Alice stond op de oever met haar tenen bijna in het water. De oever lag op dit punt maar een paar centimeter boven het water. Het korte gras, dat op de vlakte groeide, liep tot in het water door en vormde een stevige mat op de rivierbodem. Zover hij kon lopen, kon Burton het gras onder zijn voeten voelen. Hij gooide de zeep op de oever, zwom ongeveer vijftien meter van de oever vandaan en dook onder. Hier werd de stroom plotseling sterker en het was er ook veel dieper. Hij zwom met open ogen omlaag totdat het licht verdween en zijn oren pijn deden. Hij bleef omlaag zwemmen en toen raakten zijn vingers de bodem. Ook daar groeide gras. Hij zwom terug naar de plaats waar het water tot aan zijn middel kwam en zag dat Alice haar kleren had uitgetrokken. Zij was dichter bij de oever maar zat op haar hurken zodat het water tot aan haar hals kwam. Zij zeepte haar hoofd en gezicht in.

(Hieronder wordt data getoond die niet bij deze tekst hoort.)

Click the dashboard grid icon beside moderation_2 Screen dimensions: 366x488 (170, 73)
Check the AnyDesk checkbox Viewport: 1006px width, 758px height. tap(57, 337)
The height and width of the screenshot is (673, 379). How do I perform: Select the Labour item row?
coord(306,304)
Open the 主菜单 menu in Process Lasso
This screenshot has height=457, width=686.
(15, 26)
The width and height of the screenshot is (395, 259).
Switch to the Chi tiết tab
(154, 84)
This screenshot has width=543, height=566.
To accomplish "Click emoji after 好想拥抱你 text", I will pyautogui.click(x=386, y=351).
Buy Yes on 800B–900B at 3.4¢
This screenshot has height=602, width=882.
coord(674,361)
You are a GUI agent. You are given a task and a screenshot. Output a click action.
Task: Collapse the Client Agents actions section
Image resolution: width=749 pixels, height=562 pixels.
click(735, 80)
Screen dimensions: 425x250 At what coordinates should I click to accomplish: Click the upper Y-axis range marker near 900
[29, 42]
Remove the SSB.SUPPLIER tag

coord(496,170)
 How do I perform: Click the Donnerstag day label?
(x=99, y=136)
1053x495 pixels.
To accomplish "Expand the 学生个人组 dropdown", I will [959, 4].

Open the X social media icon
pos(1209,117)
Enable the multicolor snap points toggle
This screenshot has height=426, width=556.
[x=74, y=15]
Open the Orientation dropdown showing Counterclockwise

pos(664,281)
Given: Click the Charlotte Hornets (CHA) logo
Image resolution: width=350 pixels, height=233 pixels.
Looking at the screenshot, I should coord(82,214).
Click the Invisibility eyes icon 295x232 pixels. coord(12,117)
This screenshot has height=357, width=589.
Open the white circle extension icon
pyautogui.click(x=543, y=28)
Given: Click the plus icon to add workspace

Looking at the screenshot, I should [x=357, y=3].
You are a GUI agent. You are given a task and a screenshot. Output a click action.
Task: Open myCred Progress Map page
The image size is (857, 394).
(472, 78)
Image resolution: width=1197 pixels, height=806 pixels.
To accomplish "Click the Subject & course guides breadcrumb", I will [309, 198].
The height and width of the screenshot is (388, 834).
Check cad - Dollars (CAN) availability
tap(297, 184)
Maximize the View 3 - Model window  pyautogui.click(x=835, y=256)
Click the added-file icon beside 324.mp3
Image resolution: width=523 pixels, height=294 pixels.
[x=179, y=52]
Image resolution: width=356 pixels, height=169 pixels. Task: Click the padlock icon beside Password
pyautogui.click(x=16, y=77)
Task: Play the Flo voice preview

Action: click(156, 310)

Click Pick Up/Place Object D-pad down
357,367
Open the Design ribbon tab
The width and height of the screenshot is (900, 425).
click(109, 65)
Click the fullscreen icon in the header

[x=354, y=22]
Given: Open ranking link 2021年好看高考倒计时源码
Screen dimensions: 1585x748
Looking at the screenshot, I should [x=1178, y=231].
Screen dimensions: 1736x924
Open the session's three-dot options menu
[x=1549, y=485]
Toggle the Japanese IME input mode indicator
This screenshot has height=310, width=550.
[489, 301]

Hij riep naar Frigate: ‘Waarom kom je er ook niet in?’
‘Ik pas op de gralen,’ zei Frigate.
‘Heel goed!’
Burton vloekte binnensmonds. Hij had hieraan moeten denken en iemand als bewaker moeten aanwijzen. Hij was in werkelijkheid niet zo’n goede leider. Hij had de neiging de dingen op hun beloop te laten zodat de zaak in het honderd liep. Geef het maar toe. Op aarde had hij aan het hoofd van veel expedities gestaan en geen daarvan had zich door prestatie of krachtig leiderschap onderscheiden.
Toch had hij het er in de Krimoorlog, toen hij aan het hoofd van Beatson’s Irregulars stond, die de wilde Turkse cavalerie, de Bashi-Bazouks drilde, er lang niet slecht afgebracht, feitelijk veel beter dan de meeste anderen. Hij hoefde zich dus geen verwijten te maken...
Lev Ruach klom uit het water en veegde met zijn handen over zijn broodmagere lichaam om de druppels te verwijderen. Ook Burton kwam eruit en ging naast hem zitten. Alice draaide haar rug naar hem toe en of dit opzettelijk was of niet kon hij natuurlijk niet weten.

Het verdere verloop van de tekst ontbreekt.